Here's a problem that seems rather peculiar to me. This time I have no initial idea about how to solve it.
Let $X_1$, ..., $X_n$ be independent, real valued random variables with density $f$ and CDF $F$. Let $F_i$ denote the CDF of $X_{(i)}$.
a) What is the distribution of $F(X_{(i)})$ and $F_i(X_{(i)})$?
b) What is the variance of $F(X_{(i)})$?
[edit: I have realised by now that my approach was flawed and furthermore that my question needs clarification. So here is my second try.]

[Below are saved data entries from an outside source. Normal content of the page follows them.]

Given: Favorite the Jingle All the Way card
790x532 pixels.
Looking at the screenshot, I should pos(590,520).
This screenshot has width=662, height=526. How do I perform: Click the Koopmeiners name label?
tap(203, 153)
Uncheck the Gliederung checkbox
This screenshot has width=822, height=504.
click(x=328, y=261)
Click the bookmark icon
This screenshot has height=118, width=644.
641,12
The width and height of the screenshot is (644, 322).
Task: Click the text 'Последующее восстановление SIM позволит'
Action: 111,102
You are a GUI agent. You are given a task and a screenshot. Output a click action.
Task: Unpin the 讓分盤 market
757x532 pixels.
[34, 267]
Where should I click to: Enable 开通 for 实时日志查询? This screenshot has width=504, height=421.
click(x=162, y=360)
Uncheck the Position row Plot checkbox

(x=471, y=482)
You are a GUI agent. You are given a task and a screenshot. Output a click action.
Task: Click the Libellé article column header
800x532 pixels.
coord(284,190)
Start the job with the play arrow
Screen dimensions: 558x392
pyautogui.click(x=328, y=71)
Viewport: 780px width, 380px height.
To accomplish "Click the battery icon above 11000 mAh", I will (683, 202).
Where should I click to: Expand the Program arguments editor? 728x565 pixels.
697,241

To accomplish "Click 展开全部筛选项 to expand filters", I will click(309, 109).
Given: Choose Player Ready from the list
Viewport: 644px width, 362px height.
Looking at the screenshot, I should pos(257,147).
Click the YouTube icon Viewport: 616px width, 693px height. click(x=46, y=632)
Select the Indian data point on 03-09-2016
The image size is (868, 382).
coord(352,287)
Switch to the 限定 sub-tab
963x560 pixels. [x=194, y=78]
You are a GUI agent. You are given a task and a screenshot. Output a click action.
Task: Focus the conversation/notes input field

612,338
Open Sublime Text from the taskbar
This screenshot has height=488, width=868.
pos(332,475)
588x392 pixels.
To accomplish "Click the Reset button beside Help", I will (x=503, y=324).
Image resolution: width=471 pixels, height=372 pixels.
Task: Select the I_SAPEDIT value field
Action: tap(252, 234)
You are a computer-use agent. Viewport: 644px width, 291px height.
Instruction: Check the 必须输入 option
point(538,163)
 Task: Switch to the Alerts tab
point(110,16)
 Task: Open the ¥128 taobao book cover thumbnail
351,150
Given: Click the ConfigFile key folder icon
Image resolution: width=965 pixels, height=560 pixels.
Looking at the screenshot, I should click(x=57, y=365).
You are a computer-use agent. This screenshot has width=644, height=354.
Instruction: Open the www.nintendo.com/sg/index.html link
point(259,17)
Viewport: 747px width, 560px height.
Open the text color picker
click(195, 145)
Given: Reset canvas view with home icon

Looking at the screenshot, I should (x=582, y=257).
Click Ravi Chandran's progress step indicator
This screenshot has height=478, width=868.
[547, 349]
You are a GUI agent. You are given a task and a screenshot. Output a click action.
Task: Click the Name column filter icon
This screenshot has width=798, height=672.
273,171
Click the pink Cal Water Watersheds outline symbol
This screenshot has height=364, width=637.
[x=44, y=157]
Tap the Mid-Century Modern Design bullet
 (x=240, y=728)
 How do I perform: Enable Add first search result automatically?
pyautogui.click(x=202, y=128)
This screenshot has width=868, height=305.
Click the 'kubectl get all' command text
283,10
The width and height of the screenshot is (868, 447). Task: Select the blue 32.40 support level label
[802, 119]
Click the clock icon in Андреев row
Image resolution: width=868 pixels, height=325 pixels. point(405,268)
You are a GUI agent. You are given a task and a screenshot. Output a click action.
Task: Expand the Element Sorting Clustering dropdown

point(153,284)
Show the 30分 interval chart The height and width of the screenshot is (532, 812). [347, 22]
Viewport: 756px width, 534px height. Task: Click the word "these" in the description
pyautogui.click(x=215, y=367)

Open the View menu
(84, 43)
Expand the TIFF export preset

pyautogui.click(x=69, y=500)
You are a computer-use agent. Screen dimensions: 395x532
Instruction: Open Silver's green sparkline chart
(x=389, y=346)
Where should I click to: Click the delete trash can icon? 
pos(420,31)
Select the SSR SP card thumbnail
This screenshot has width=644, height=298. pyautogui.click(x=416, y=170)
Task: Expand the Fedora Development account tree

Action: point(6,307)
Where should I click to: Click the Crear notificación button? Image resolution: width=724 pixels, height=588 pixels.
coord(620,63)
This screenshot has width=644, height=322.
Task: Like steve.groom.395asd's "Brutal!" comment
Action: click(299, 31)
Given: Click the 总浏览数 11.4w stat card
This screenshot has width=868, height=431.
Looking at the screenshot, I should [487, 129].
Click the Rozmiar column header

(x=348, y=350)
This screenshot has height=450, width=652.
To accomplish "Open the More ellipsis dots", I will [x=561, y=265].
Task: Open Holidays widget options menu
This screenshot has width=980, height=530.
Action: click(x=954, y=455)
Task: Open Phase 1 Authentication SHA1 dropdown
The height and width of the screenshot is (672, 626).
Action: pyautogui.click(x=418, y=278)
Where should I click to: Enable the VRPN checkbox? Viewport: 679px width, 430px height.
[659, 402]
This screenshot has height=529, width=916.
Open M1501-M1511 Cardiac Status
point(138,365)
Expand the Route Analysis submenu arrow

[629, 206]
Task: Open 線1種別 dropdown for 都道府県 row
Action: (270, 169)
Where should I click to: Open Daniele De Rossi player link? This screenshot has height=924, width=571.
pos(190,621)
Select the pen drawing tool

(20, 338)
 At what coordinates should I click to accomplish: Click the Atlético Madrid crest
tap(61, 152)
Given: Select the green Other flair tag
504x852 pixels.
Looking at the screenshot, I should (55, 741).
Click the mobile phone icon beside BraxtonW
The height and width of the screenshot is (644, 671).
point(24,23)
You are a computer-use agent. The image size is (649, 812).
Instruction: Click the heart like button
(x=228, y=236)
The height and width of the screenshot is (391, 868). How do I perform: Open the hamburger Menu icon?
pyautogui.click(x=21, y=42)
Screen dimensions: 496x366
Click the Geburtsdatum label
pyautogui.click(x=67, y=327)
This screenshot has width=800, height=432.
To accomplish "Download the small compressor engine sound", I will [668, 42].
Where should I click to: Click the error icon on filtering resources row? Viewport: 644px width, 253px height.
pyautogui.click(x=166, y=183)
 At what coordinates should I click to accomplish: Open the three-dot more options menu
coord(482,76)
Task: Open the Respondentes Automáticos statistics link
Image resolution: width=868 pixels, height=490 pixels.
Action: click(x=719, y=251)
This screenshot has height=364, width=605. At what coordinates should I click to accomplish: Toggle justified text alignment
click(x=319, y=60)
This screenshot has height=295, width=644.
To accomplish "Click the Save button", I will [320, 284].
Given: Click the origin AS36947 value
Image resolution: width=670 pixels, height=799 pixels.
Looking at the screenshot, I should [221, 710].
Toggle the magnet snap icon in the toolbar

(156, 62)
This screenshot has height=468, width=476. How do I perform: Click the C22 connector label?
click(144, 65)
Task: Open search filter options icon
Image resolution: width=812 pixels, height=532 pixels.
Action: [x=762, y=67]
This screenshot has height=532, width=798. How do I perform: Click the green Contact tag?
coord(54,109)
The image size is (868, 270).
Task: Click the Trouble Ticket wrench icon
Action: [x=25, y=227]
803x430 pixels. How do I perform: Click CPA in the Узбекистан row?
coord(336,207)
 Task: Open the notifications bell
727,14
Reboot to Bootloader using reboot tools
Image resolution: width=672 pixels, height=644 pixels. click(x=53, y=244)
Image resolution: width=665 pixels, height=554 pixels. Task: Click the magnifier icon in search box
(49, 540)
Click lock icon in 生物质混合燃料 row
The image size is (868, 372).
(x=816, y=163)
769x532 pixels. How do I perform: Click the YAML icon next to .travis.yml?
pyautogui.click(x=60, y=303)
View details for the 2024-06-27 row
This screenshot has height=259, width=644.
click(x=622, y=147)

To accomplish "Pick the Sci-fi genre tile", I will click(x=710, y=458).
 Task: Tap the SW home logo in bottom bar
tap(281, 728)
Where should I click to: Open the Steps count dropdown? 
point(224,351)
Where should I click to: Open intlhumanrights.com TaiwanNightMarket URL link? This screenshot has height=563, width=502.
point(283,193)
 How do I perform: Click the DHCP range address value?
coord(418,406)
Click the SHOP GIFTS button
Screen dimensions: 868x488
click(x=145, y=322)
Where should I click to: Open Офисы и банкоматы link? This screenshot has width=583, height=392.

As I understand the question, we have real valued, i.i.d. random variables $X_1$, ..., $X_n$ with density $f$ and CDF $F$.
$X_{(1)}< ... < X_{(n)}$ are the corresponding order statistics with CDF $F_i:=F_{X_{(i)}}$.
I know the general formula for the CDF of order statistics. It is given by $$F_i(t)=\sum_{k=i}^n \binom{n}{k}F(t)^k(1-F(t))^{n-k}.$$
Now, the CDF of a random variable is a measurable function. Thus $F(X_{(i)})$ and $F_i(X_{(i)})$ are real valued random variables again. And a) asks for their distribution.
Per definition, we have $$F(t)=\mathbb{P}(X_i\leq t).$$ Hence $$F(X_{(i)})=\mathbb{P}(X_i\leq X_{(i)}).$$ This is the probability of the event that any $X_i$ is less or equal $X_{(i)}$. By definition of order statistics, we have $$F(X_{(n)})=\mathbb{P}(X_i\leq X_{(n)})=1,$$ as $X_{(n)}$ is the maximum of the $X_i$. But how do I derive the distribution of $F(X_{(i)})$ for $i \in \{1, ..., n-1\}$?
I think, if they were uniformly distributed, the answer would simply be $$F(X_{(i)})=i/n.$$ But their distribution ist unknown, so I'm stuck and have no idea how to proceed from here.